::: Dataset excerpts

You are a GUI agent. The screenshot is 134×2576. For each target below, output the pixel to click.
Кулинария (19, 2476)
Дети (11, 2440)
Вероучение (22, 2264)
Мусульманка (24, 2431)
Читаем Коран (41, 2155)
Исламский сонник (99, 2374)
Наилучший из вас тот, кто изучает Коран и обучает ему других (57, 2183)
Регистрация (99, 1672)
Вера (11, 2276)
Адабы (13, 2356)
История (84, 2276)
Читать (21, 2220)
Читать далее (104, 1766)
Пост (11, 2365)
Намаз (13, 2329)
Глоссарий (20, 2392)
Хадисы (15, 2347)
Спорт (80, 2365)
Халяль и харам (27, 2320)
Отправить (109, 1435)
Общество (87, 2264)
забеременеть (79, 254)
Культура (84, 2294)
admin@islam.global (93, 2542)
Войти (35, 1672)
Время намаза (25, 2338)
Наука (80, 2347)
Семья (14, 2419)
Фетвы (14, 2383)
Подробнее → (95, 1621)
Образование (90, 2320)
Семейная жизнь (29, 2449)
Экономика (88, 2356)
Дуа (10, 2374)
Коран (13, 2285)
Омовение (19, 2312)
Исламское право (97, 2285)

::::::
::: Dataset excerpts

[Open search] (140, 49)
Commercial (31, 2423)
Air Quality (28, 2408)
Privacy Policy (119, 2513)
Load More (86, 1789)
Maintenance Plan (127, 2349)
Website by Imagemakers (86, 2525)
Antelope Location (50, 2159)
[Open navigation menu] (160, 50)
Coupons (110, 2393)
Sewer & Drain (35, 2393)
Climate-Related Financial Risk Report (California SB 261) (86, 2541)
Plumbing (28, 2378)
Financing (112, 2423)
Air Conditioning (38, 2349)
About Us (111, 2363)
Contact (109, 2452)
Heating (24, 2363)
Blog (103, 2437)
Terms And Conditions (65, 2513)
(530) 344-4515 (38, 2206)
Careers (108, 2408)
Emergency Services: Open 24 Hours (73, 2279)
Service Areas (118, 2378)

::::::

Word for word, restate the lines of the listing above starting at the line with "You are a GUI" and ending at the line with "Исламское право (97, 2285)", and nothing outside them.

▶ Answer section:
You are a GUI agent. The screenshot is 134×2576. For each target below, output the pixel to click.
Кулинария (19, 2476)
Дети (11, 2440)
Вероучение (22, 2264)
Мусульманка (24, 2431)
Читаем Коран (41, 2155)
Исламский сонник (99, 2374)
Наилучший из вас тот, кто изучает Коран и обучает ему других (57, 2183)
Регистрация (99, 1672)
Вера (11, 2276)
Адабы (13, 2356)
История (84, 2276)
Читать (21, 2220)
Читать далее (104, 1766)
Пост (11, 2365)
Намаз (13, 2329)
Глоссарий (20, 2392)
Хадисы (15, 2347)
Спорт (80, 2365)
Халяль и харам (27, 2320)
Отправить (109, 1435)
Общество (87, 2264)
забеременеть (79, 254)
Культура (84, 2294)
admin@islam.global (93, 2542)
Войти (35, 1672)
Время намаза (25, 2338)
Наука (80, 2347)
Семья (14, 2419)
Фетвы (14, 2383)
Подробнее → (95, 1621)
Образование (90, 2320)
Семейная жизнь (29, 2449)
Экономика (88, 2356)
Дуа (10, 2374)
Коран (13, 2285)
Омовение (19, 2312)
Исламское право (97, 2285)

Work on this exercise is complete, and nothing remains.